CDU will in Karlsruhe klagen

In Deutschland gibt es einen relativen Rechtsfrieden, seitd Mitte der 1990er Jahre ein Kompromiss gefunden wurde. Dieser sieht unter anderem vor, dass Abtreibung generell verboten ist, aber in den ersten zwölf Wochen straffrei bleibt, wenn die schwangere Frau sich einer Pflichtberatung unterzogen hat. Dies wird von Kritikern als diskriminierend empfunden. Dass die Ampel den Kompromiss nun möglicherweise aufkündigen will, wird vor allem von der Union scharf kritisiert. Der Erste Parlamentarische Geschäftsführer der Unionsfraktion, Thomas Frei, hält es für „grundüberflüssig“, sich jetzt mit dem Thema zu beschäftigen. Sollte sich die Koalition die Vorschläge der Kommission zu eigen machen, „würden wir in Karlsruhe dagegen klagen“, kündigte der CDU-Politiker an.
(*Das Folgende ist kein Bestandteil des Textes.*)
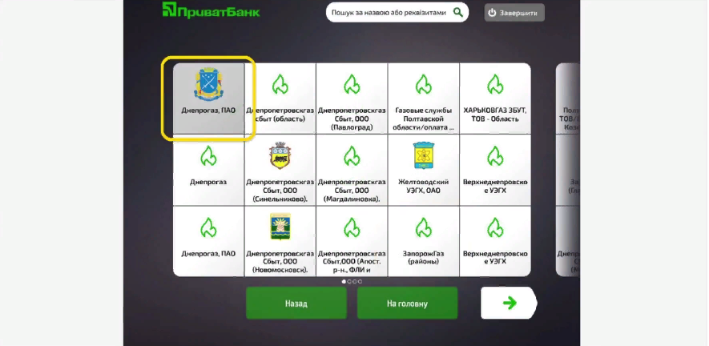
Task: Click the ПриватБанк logo
Action: pos(211,11)
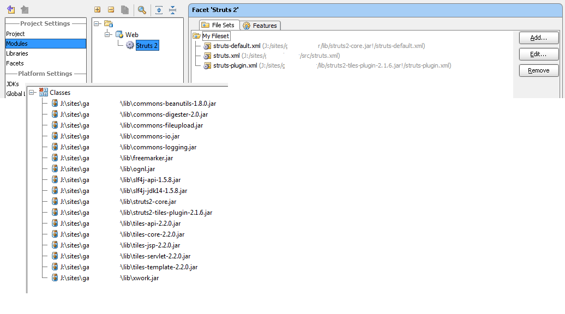Select struts.xml in My Fileset
This screenshot has height=314, width=565.
click(226, 56)
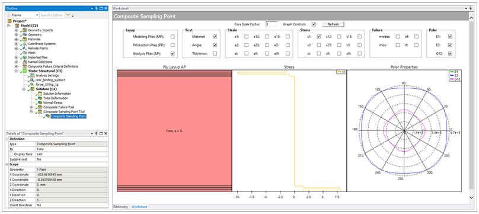
Task: Switch to the Worksheet tab
Action: [139, 207]
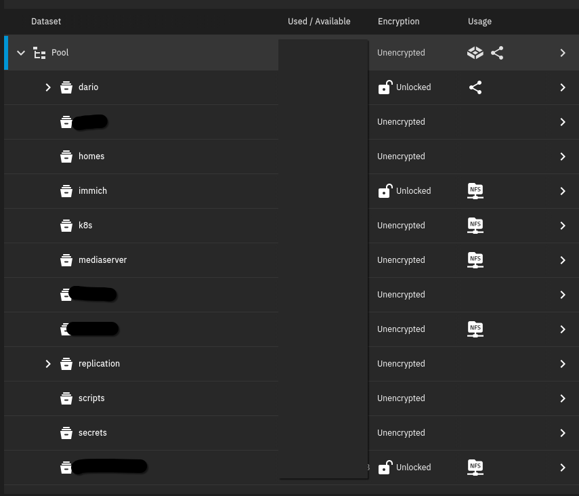This screenshot has height=496, width=579.
Task: Click the unlocked padlock icon for immich
Action: 385,191

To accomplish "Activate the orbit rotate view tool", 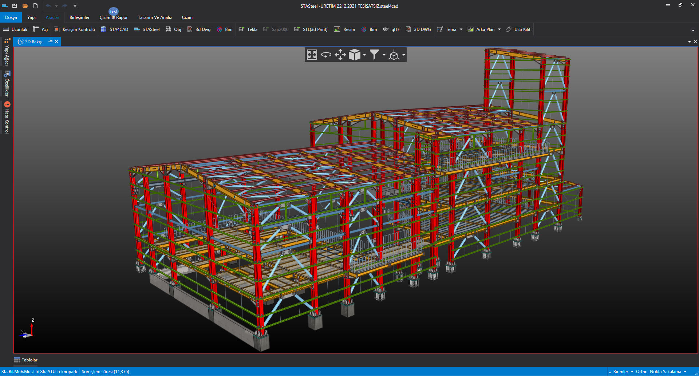I will [326, 55].
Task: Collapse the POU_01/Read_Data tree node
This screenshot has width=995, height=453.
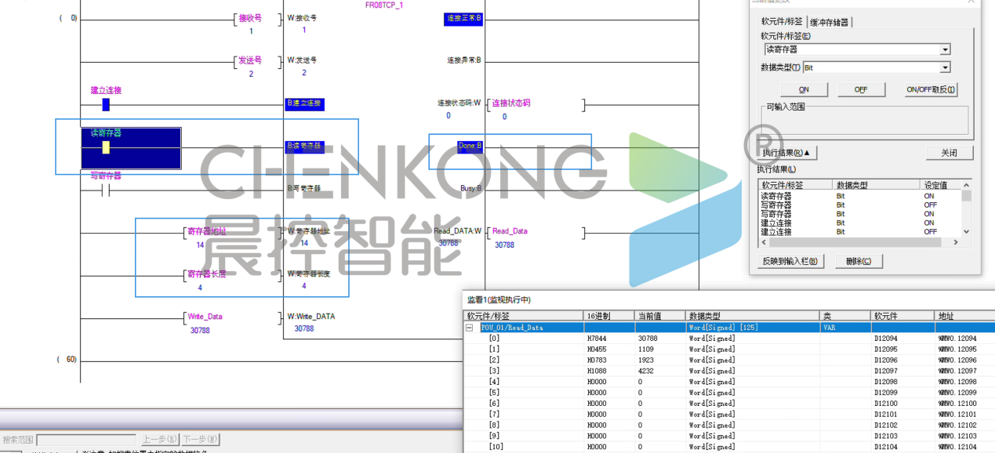Action: click(470, 328)
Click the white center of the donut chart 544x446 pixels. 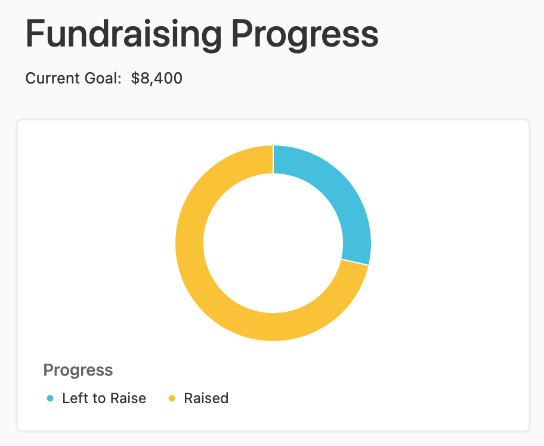(273, 243)
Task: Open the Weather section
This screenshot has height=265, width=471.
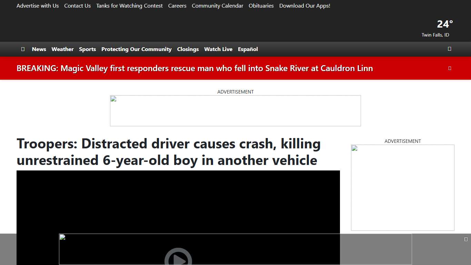Action: point(62,49)
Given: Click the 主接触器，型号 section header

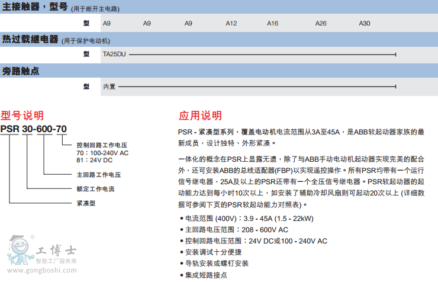Looking at the screenshot, I should click(28, 8).
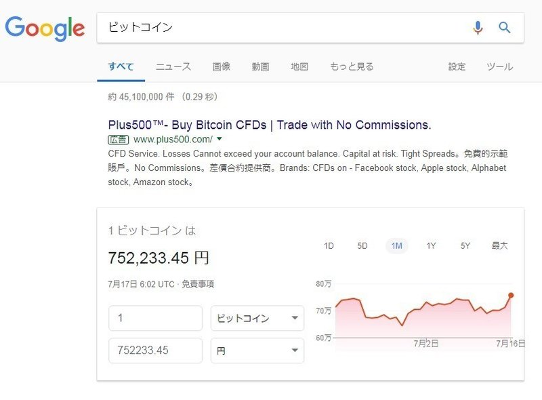Switch to the 画像 tab
Viewport: 542px width, 400px height.
pos(222,66)
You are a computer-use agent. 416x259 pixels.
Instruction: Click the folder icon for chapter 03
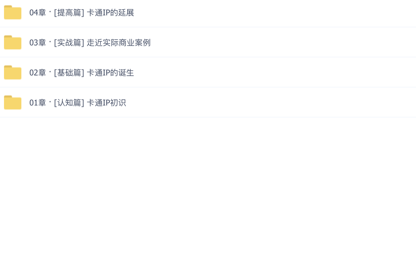coord(13,43)
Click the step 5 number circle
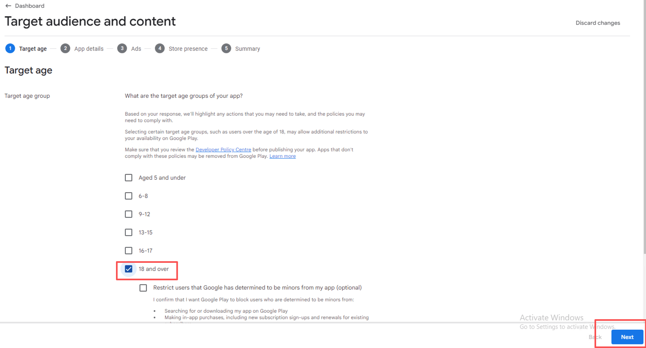This screenshot has width=646, height=348. pyautogui.click(x=226, y=48)
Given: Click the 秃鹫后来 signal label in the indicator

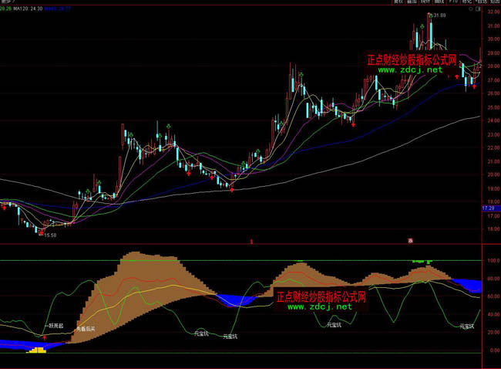Looking at the screenshot, I should pyautogui.click(x=84, y=329).
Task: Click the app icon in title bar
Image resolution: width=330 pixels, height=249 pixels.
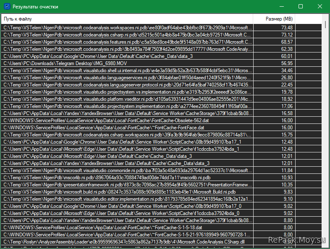Action: (6, 7)
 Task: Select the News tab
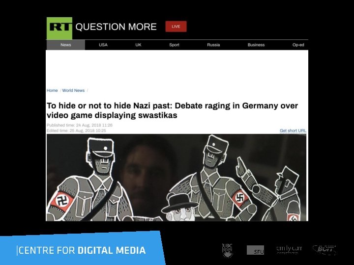pos(66,45)
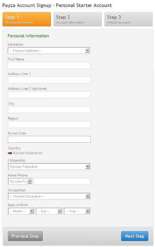Click the Postal Code field
Viewport: 155px width, 247px height.
(x=49, y=139)
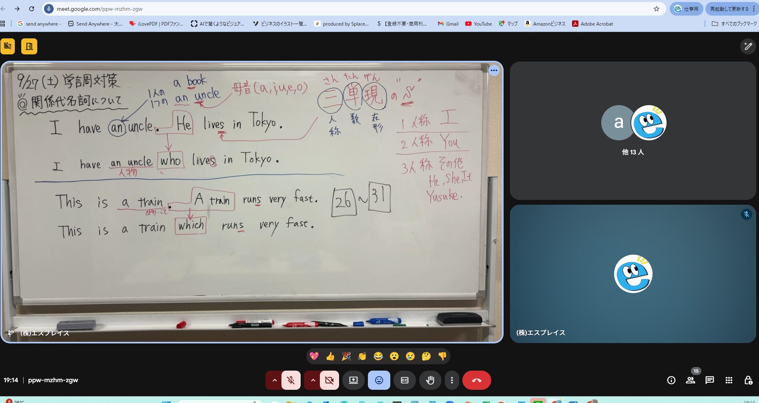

Nach geltender Rechtsprechung des Bundesverfassungsgerichts stehen sich das Lebensrecht des ungeborenen Kindes und das Lebensrecht der Frau gegenüber, wenn eine Abtreibung vorgenommen werden soll. Der Kompromiss soll aber eben auch der Erkenntnis Rechnung tragen, dass eine Frau nicht gegen ihren Willen ein Kind austragen kann. Gerade damit werde ihre Würde gewahrt, so die Argumentation derer, die den Kompromiss getragen haben.

Caritas gegen Kommissionsvorschlag

Für die Katholische Kirche war diese Regelung von 1995, die nach Pflichtberatung eine Abtreibung erlaubt, nicht unterstützungsfähig. Doch gab es viele Katholikinnen und Katholiken, die damals einen anderen Weg gehen wollten. Sie gründeten Donum vitae, einen Verein, der aus christlicher Haltung heraus die Pflichtberatung durchführt. Heute hat sich das Blatt gewendet und viele katholische Vertreter wären froh, wenn sich der Kompromiss halten ließe.

Die Caritas kritisierte die Empfehlungen als „lebensfremd“. Die Kommission schlage nun offenkundig vor, das Beratungskonzept durch eine zweistufige Fristenlösung zu ersetzen, erklärte Caritas-Präsidentin Eva Maria-Welskop-Deffaa. Ähnlich äußerte sich der Familienbund der Katholiken. Die derzeitige Regelung des Schwangerschaftsabbruchs sei nicht verfassungswidrig, sondern entspreche der Grundlage des Urteils des Bundesverfassungsgerichts von 1993.